VMware作为服务器虚拟化领域的老大，开始围绕Overlay的思路来打造基于软件的数据中心网络虚拟化方案，在服务器内部的虚拟交换机上就开始起二层的隧道，利用通用的物理IP网络作为Underlay承载隧道的传输，从而得以摆脱开专用的数据中心硬件交换机，直接在服务器间打通“端到端”的大二层。

上述思路实现起来不仅灵活而且门槛较低，其代表性技术VxLAN在云数据中心迅速普及，直接推动IETF在2014年成立了NVo3（Network Virtualization over Layer 3）工作组。NVo3主要面向数据中心网络虚拟化的场景，基于IP作为L3 Underlay，在其上通过隧道构建Overlay，支撑大规模的租户网络。NVo3的技术模型如图1-34所示，PE设备称为NVE（Network Virtualization Element），VN Context作为Tag标识租户网络并在租户间进行隔离，P设备即为普通的IP路由器。NVo3在设计之初，VxLAN与SDN的联合部署已经成了云数据中心的大趋势，VxLAN作为数据平面解耦租户网络和物理网络，SDN将租户的控制能力集成到云平台中与计算、存储联合调度。因此NVo3的模型中专门画出了NVA（Network Virtualization Authority）作为NVE设备的控制器负责隧道建立、地址学习等控制逻辑。

图1-34　NVo3的技术模型

NVo3的思路主要来源于VxLAN，并汲取了NvGRE和STT中的一些优良特性，未来将以Geneve为集大成者。下面分别对VxLAN、NvGRE、STT和Geneve进行介绍。

1.12.1　VxLAN

VxLAN（Virtual eXtensible LAN，RFC 7348）最早是由VMware和Arista主导联合提出的一种大二层技术，突破了VLAN ID只有4k的限制，通过IP网络进行二层隧道流量的传输，并借助IP网络的ECMP特性获得了多路径的扩展性。VxLAN是一种MACinUDP的隧道，图1-35是标准VxLAN的封装格式。

图1-35　标准VxLAN的封装格式

标准VxLAN（指的是RFC 7348）封装的是以太网帧，外层的报头可以为IPv4，也可以为IPv6。UDP Src Port是外层UDP的源端口号，它的值通过对内层的帧进行哈希得到，可实现传输的ECMP。Dst Port为VxLAN从IANA申请的端口4789。UDP checksum如果不为0，出口VTEP（VxLAN的NVE）必须进行计算，计算结果必须与该字段一致才能进行解封装，不一致则进行丢弃，checksum如果为0，则出口VTEP无条件解封装。VNI是VxLAN中的租户标识，长度为24位，理论上能够支持1600万的租户。Payload是原始的Ethernet帧，由于外层VxLAN报头中VNI已经唯一地标识了租户，考虑到安全因素，Inner VLAN在进行封装时一般会被去掉。

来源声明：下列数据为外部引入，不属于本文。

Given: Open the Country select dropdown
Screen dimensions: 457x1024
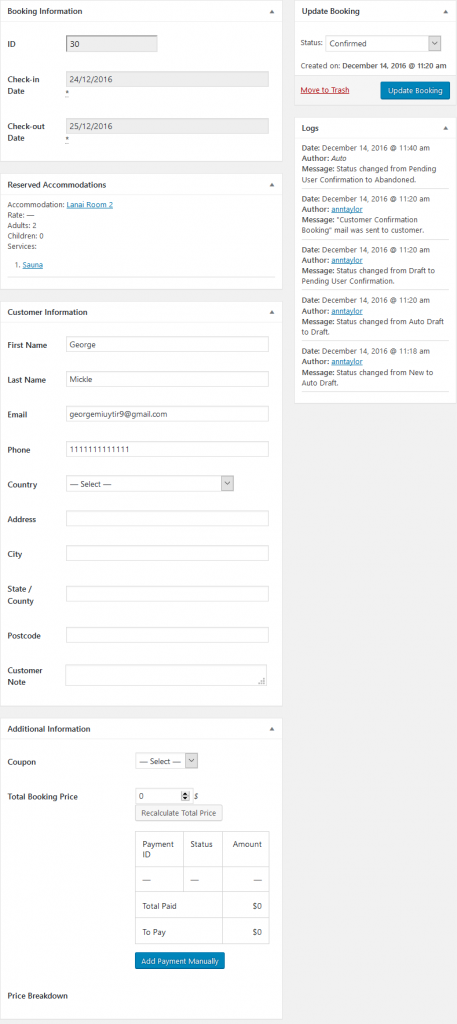Looking at the screenshot, I should [150, 484].
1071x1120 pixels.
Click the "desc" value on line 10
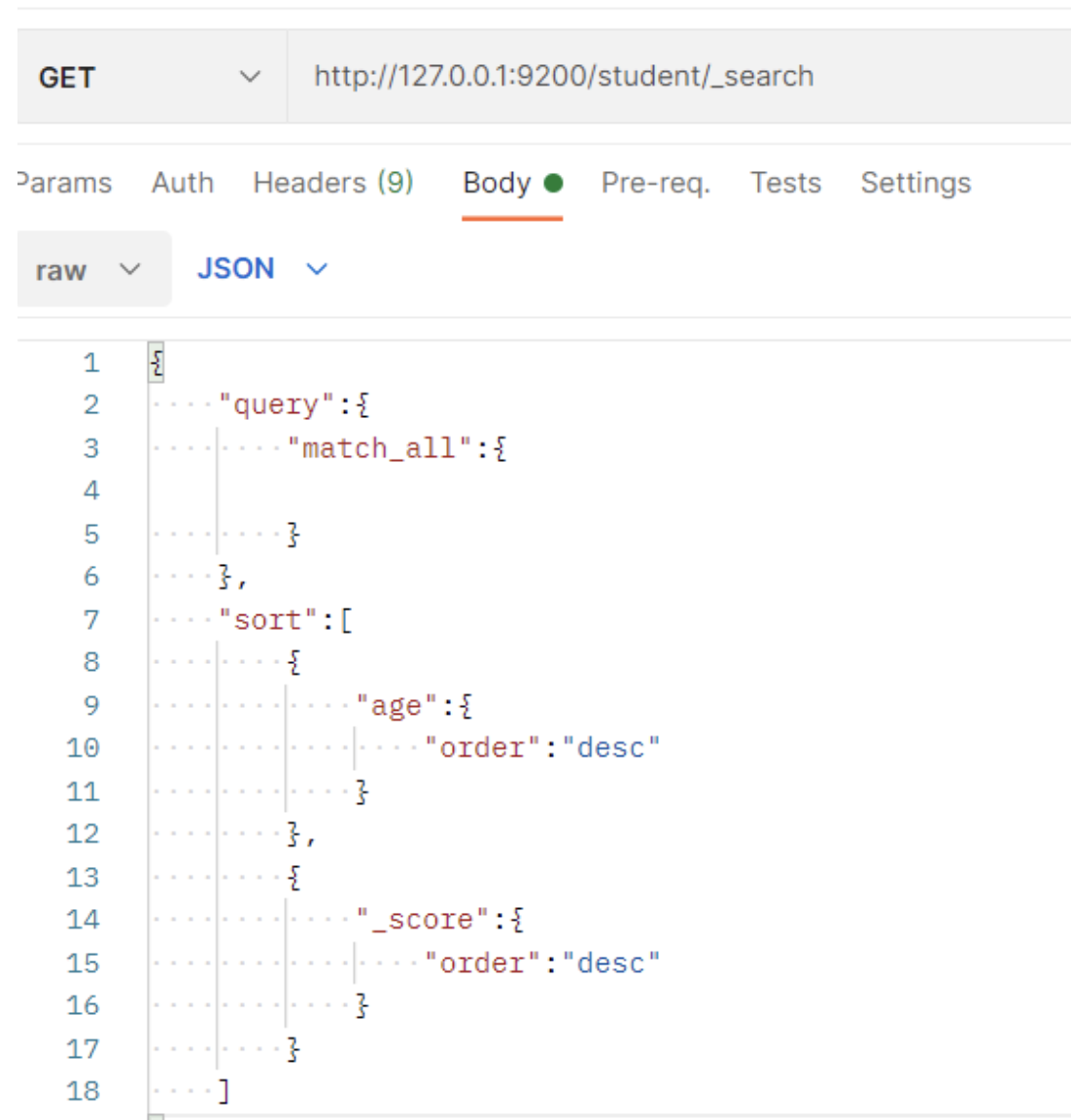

NVo3技术中，NVE上的地址学习包括两类：第一类是学习本地VM的MAC与port的映射关系；第二类是学习远端VM的MAC地址与该VM所在NVE的IP地址的映射关系。标准VxLAN的单播通信流程如图1-36所示，组播过程与此类似，只不过外层的目的IP地址被封装为相应VNI的组播地址。

图1-36　标准VxLAN的单播通信流程

首先，VTEP通过IGMP加入VNI 1的组播组，VNI 1中的BUM流量都将通过该组播组传输。虚拟机A与B间通信的具体转发流程如下：VM A发送ARP请求，VTEP 1学习VM A的本地连接端口，然后将该ARP请求进行VxLAN封装（VNI标记为1），然后向VNI 1的组播组中进行组播。VTEP 2收到后，学习VNI 1中A的MAC地址与VTEP 1 的IP地址的映射关系，然后在本地进行泛洪。VMB收到该ARP请求后进行回复，由于VTEP 2已经完成了自学习，因此VTEP 2封装VxLAN后（VNI标记为1）将向VTEP 1进行单播，同时VTEP 2学习VM B的本地连接端口。同理，VTEP 1收到ARP回复后，在VN1 1中学习该VNI中MAC B与VTEP 2 IP地址的映射关系，然后再交给A。之后VMA和VMB间的数据流将通过单播在VETP 1和VTEP 2间传输。

标准VxLAN不允许VTEP接收IP分片，因此如果Ingress VTEP封装隧道后超过了物理网络的MTU就会被分片，Egress VTEP收到分片后很可能会直接丢弃，而VxLAN本身并没有MTU探测机制。因此，在使用VxLAN时要注意调整VM或物理网络中的MTU。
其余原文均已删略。